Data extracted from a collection
########################################
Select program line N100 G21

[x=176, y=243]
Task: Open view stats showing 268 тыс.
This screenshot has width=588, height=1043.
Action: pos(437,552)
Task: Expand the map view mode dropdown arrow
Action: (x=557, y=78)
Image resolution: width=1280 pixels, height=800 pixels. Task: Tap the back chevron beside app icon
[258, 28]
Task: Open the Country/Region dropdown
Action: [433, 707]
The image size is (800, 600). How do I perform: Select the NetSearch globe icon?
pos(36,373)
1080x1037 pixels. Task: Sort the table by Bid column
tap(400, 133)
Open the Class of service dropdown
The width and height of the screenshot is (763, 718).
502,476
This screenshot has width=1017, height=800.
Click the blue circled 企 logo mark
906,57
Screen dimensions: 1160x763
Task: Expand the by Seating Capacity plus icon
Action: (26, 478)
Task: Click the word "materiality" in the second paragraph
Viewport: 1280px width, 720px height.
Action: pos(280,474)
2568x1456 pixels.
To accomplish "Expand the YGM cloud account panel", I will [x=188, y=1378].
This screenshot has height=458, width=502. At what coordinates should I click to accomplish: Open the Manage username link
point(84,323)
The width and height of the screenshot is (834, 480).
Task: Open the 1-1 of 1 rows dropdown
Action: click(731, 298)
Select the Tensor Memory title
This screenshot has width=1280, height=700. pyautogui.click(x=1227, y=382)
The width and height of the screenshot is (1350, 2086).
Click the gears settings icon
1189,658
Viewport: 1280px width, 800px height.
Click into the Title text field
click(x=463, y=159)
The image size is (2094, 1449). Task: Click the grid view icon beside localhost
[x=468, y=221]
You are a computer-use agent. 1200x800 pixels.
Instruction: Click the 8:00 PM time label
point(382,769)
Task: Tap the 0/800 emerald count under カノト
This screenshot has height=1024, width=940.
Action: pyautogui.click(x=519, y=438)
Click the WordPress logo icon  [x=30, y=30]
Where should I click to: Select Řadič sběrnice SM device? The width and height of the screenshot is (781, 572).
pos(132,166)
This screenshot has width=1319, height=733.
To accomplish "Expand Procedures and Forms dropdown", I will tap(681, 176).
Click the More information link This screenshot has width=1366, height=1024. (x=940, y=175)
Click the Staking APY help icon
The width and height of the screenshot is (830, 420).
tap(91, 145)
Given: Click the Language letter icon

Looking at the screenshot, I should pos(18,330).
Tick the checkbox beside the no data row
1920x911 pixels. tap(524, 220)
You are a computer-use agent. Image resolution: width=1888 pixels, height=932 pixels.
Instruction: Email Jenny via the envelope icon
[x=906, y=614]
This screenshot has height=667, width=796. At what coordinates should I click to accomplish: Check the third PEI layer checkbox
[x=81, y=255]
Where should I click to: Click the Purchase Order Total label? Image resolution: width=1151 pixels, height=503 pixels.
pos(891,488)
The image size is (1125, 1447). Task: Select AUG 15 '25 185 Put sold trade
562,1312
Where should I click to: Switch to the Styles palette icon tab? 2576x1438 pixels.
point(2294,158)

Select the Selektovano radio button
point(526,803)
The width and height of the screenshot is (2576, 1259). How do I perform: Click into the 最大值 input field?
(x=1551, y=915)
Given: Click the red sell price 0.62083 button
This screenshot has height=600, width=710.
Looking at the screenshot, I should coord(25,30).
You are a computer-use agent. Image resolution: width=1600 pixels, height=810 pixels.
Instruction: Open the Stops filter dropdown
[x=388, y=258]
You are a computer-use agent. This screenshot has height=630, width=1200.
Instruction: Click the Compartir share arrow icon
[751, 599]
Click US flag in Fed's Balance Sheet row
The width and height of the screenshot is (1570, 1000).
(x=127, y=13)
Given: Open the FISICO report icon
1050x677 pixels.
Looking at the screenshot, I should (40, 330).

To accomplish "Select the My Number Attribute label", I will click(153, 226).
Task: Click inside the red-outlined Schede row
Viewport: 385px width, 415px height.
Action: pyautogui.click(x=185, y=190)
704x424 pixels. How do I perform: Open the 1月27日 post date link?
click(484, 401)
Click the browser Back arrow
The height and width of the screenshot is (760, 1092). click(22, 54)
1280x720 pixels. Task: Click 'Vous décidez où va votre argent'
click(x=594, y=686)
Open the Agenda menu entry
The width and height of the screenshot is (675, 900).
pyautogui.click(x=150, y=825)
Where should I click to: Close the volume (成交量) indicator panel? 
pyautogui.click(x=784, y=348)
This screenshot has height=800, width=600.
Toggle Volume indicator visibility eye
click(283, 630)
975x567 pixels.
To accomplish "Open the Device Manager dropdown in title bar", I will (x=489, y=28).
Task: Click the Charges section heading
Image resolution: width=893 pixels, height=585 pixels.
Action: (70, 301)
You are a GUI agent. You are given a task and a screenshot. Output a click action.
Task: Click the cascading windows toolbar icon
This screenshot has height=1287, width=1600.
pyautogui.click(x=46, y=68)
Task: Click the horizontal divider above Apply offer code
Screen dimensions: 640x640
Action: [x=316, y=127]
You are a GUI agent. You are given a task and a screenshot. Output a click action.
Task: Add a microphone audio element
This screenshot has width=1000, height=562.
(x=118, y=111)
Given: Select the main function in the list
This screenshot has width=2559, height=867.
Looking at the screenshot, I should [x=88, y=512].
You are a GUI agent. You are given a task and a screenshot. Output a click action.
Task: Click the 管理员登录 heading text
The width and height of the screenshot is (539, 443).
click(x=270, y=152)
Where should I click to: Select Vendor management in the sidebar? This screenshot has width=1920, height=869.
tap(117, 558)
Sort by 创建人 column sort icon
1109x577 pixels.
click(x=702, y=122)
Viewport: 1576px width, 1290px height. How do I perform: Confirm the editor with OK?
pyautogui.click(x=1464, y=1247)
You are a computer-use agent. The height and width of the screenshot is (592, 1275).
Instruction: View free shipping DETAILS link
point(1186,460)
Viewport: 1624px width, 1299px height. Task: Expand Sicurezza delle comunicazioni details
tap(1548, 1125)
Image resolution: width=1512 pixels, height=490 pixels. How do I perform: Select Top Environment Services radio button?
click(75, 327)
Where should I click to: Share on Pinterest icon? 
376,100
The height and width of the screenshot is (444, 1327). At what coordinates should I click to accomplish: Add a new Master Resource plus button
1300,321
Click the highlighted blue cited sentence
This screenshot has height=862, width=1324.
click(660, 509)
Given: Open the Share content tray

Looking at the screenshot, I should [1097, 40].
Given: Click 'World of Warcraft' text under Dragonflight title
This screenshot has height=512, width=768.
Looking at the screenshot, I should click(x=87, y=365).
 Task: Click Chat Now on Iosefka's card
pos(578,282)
########################################
Copy out each line of the entries above that contains the word "into". Match case exactly.

SOLUTION FOR THIS PROBLEM:
Click into the Title text field
The width and height of the screenshot is (2576, 1259). How do I perform: Click into the 最大值 input field?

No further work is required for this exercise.